start Source

Question

Describe the balance of forces that hold together the nuclei of atoms. What happens when these forces get out of balance?

**Not sure how to explain this! Thank you:)

Answer 1

the force which is acting among protons and neutrons, is the so called strong nuclear force. Such force can be explained, introducing a particle mediator of that nuclear force. Such mediator particle, is the pi meson (pion) , whose mass is about 140 MeV.
In other words, as electromagnetic force is due to the mediator which is the photon, in the same way the nuclear force is due to an exchange, among the nucleons, of a pion, or meson pi, in fact the nuclear force is described inside a theory which is calle OPEP
namely
One Pion Exchange Potential

Answer 2

ohhh okay! and so when they get out of balance, what happens? :/

Answer 3

when a nucleon, for example a proton, is out of the range of the nuclear force, then on it will act the electrostatic force, so it will repelled by other protons.
When a neutron is out of the range of a nuclear force, then that nucleus will become instable

Answer 4

the nuclear force, acting among nucleons, is very attractive, nevertheless its range it is very short, that range is about 10^-14 cm

Answer 5

ohhh okay! thank you!! :D

Answer 6

and so this problem is complete? :O

Answer 7

yes! I think so! If you want I can give you a simple computation, of the range of the strong nuclear force

Answer 8

ok!

end Source

_What this exercise asks_
- a) From the forum thread on nuclear forces, answer each item on its own line:
(i) Which particle is named as the mediator of the strong nuclear force, and what mass is given for it?
(ii) What range is stated for the nuclear force?
(iii) What force acts on a proton that is out of the range of the nuclear force?
- b) Pick up the forum thread on nuclear forces after its last post and write what comes next.

start Information provided

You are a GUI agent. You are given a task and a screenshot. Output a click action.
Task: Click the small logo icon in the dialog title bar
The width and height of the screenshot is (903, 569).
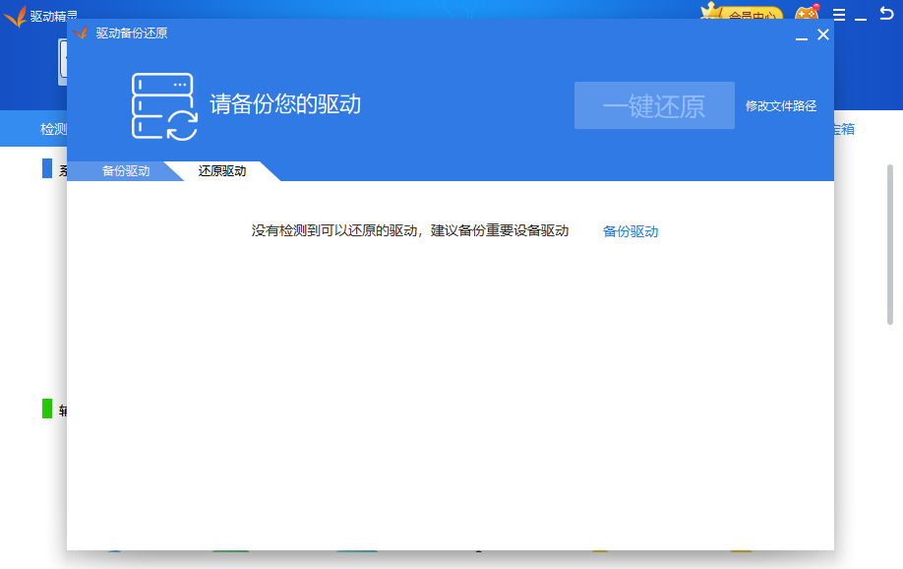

end Information provided

_Solved tasks_
- a)
(i) The pi meson (pion), with a mass of about 140 MeV.
(ii) About 10^-14 cm.
(iii) The electrostatic force, so the proton is repelled by other protons.

- b)
Answer 9

keep in mind that the mediator particle, namely the pion or pi meson , was introduced by the famous physicist Hideki Yukawa (Japan) in the past 1934

Answer 10

Now, we can consider the pion a so called "virtual particle". It is virtual not, because it doesn't exist, it is called virtual because its existence violates the Heisenberg's Uncertainty Principle

Answer 11

Oh! Okay:)

Answer 12

so, we can write this equation:
\[\Large \Delta E\Delta t \leqslant \hbar \]
it is the violation of the Heisenberg's Uncertainty Principle, as you can see

Answer 13

Now, we can replace \Delat E, with the mass of the pion, namely:
\[\Large \Delta E = {M_\pi }{c^2} = 140MeV\]

Answer 14

oohhh okay!

Answer 15

then we can solve that equation for \Delta t, being \Delta t the existence time of the pion, so we get:
\[\Large \Delta t \simeq \frac{\hbar }{{140}}\]

Answer 16

Now, since the velocity of the pion is close to the light speed, then we can find the spoace traveled by our pion, using this formula:
\[\Large d = c\Delta t = \frac{{\hbar c}}{{140}} = \frac{{197}}{{140}} = 1.4fm\]
being \[\Large \hbar c = 197MeV \cdot fm\]
and
\[\Large 1fm = {10^{ - 13}}cm\]
fm=fermi

Answer 17

ohh okay!! :O

Answer 18

thank you!!

Answer 19

thank you!!